Friday, March 07, 2003

Transparent

I had a dream the other night that humanity was suddenly divided into different castes and of course I was at the complete bottom. The lowest people were believed to be germ ridden and were the work force of the planet. We all lived in these huge apartment buildings and had to be inspected before we were allowed in. It was really depressing and upsetting but also interesting. We weren't allowed to own money either. Instead we had these cards that had "money" programmed into them, sort of, that we had to use to buy things. These cards only allowed us to buy things from vending machines, we couldn't ever buy anything nice. Some people were trying to start protests but there were only about twenty of them in the whole city, which was a mix between Paris and Seattle. Plus, those protestors were beaten all the time. So even though the work force was much bigger than the upper classes (about 10 to 1) we wouldn't do anything to try to get out of our situation. This pretty much sounds like any 1984 Anthem Metropolis movie but we were in color.
Then the dream suddenly changed and I had sex with this really really really cute guy.

Thursday, February 27, 2003

"Look at me! I'm a stupid baby! I roll around and lead with my head and never get hurt because I'm super flexible and have plenty of fat."
Stupid babies and their perfect alignment. Hmph.

Tuesday, February 25, 2003

sigh and yawn
How many times do I have to write about my aesthetics? I mean, sure I like talking about them, usually, but when I have to write about them it often turns into a rant about how much I hate Utah and how I'm frustrated by my schooling. This doesn't go over so well when I'm writing for one of my teachers. For part of this assignment I have to write 5 artistic beliefs and 5 things I artistically do not believe in. I do not believe in god, artistically of course. Can I get away with that? So here are some of the things that I'd like to write but probably won't (well, maybe just a few).

I do not believe:
-ballet has any artistic value
-everyone has a valid opinion
-anyone should have a post-show discussion (especially idiots)

I do believe:
-having a small number of male dancers is a very bad thing. Not because I think more people should dance but because the ratio of good dancers to mediocre is like 1 to like, you know six or so. So for every one good female dancer there are six boring ones which isn't too bad since there are a lot of them. But when there's only one good male dancer there are six more out there who aren't so good. Now let's say that the number of really good male dancers in the USA is 1000 (that's probably a little small but my opinion of what's good is pretty limited). That's means there are 6000 dopes trying to get into dance companies or worse yet choreographing on their own. That's a whole lot of bad dance. So how often are you going to see a great male dancer?
-choreographers should have someone besides their best friend watch their piece before showing it to the public
-contact improv jams are stupid (c'mon, they're called "jams" ooh, we are so cool)
-dance should never be associated with "our lord Jesus Christ"
-people should shut the fuck up

Sunday, February 16, 2003

Fuckin' "Artists"
oh angry angry

Wednesday, January 15, 2003

Something Stupid

You know those times when something trivial happens and it ruins your whole day? Well, I lost my keys yesterday and I feel like everything is falling apart. Suddenly I think my choreography sucks, everyone hates me, I don't want to go to school and I'm crying a lot. Just because I lost my keys. Come back lost keys, I need you in my life.

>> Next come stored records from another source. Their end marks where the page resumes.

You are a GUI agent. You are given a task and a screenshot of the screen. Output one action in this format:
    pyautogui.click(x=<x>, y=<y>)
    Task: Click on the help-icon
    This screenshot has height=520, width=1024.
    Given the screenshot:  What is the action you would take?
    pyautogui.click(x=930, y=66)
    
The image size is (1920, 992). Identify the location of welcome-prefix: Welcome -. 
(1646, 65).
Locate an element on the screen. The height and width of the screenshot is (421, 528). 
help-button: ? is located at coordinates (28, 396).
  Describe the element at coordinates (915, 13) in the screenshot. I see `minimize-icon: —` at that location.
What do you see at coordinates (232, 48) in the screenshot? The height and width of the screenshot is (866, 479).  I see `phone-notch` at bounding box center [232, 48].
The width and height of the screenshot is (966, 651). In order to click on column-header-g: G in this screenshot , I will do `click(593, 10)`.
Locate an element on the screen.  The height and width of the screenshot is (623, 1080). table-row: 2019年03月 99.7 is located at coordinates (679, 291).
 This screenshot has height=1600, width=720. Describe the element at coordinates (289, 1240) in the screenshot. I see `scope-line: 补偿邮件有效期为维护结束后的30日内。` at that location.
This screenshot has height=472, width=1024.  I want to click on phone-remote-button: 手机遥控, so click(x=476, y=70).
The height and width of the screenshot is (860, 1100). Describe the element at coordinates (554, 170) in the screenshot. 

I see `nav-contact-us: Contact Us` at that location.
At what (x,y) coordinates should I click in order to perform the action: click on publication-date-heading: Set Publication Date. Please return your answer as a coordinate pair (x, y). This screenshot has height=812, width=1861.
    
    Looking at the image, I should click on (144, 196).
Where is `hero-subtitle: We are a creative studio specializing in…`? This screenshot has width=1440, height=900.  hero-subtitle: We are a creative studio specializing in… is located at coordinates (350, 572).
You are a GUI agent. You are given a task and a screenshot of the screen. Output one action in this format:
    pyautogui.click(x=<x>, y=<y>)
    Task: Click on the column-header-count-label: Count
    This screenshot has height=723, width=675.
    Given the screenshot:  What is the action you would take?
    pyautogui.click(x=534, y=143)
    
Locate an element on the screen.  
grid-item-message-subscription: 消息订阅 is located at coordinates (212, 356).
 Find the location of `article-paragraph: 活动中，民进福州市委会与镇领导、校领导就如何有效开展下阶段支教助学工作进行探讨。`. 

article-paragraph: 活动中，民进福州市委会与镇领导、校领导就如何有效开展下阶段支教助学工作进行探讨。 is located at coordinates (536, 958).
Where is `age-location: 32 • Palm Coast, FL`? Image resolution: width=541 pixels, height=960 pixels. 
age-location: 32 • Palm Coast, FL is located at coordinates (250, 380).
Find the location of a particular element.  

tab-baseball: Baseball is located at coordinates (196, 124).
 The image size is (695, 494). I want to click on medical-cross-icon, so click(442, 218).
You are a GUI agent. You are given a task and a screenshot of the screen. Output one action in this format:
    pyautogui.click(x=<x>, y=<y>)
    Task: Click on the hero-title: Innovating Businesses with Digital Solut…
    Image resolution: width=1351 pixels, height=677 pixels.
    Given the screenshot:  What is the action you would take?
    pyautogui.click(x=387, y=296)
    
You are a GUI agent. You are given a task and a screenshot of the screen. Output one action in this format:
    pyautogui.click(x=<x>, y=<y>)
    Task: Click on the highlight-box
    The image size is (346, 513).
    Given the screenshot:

Thursday, January 09, 2003

I know my sister already posted a link to this website but I think people need to go to it again. Plus some of you went to it when it only had the stupid holiday special episodes. So try going there now. My favorite is the featured episode, it has cute pink and yellow bunnies. I love them.

Sunday, January 05, 2003

Angry Angry

I was playing Yu-Gi-Oh! this morning (yes, the exclamation point is actually part of the title) and had to fight this mage guy and he had monster with like 3700 attack points! Can you believe it?! My strongest monster only has 2800 attack points. I lost.

That's the best I could do. Some things will never go away, especially when I'm a stuborn fucking bastard.

I'm going to Costco to buy a cheesecake. They're yummy and I'm thin.